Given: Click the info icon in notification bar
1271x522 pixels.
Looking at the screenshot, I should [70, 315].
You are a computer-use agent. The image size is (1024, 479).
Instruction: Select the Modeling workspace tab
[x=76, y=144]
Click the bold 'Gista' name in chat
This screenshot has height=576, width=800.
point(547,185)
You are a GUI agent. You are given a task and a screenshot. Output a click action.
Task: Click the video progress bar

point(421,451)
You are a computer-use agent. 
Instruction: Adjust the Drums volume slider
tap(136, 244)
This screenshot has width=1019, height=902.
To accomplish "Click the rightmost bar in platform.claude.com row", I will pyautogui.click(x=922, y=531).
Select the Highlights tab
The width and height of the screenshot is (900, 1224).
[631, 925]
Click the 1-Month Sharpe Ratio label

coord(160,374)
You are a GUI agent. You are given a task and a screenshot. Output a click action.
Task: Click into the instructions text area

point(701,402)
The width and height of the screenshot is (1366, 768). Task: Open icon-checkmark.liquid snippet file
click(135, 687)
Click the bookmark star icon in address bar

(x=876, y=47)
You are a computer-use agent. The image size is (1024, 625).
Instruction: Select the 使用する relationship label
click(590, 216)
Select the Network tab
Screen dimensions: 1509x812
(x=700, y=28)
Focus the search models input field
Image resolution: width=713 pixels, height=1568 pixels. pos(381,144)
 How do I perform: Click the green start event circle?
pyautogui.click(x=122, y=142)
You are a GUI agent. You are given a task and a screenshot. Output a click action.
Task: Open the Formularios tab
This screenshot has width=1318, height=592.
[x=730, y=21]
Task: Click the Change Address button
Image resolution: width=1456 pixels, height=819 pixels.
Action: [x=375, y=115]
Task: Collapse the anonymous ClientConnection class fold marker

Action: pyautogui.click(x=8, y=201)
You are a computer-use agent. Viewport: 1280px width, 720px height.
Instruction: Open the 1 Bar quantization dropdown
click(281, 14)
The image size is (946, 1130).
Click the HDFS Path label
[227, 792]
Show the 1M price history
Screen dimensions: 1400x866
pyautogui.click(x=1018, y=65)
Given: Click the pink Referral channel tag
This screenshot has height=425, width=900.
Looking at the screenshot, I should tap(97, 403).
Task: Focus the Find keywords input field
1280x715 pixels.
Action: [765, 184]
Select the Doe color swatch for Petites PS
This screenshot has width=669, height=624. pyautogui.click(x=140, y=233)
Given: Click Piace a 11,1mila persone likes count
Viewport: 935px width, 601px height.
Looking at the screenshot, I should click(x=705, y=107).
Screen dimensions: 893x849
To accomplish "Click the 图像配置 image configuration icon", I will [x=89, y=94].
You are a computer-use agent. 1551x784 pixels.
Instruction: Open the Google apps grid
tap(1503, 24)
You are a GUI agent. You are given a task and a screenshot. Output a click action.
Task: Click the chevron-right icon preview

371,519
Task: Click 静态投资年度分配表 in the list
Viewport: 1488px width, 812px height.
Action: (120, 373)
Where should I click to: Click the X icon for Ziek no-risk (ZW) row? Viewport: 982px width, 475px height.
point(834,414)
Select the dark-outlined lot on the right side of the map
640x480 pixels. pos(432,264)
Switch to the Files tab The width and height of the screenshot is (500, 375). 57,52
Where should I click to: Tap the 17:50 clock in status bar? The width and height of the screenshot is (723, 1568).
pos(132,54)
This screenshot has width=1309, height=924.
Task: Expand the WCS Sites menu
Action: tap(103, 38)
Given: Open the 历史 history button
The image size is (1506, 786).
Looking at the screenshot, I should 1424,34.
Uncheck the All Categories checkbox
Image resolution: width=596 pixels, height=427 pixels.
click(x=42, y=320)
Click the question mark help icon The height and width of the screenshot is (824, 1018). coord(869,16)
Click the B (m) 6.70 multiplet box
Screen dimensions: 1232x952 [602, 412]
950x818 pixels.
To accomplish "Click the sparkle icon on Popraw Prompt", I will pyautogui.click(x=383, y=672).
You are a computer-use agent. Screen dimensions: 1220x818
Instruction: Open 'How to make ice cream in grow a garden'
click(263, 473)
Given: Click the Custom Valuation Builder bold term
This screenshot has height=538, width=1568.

- **Assigned task**: Find and show each line of the listing with the word "history".

- **Exercise answer**:
Show the 1M price history
Given: Open the 历史 history button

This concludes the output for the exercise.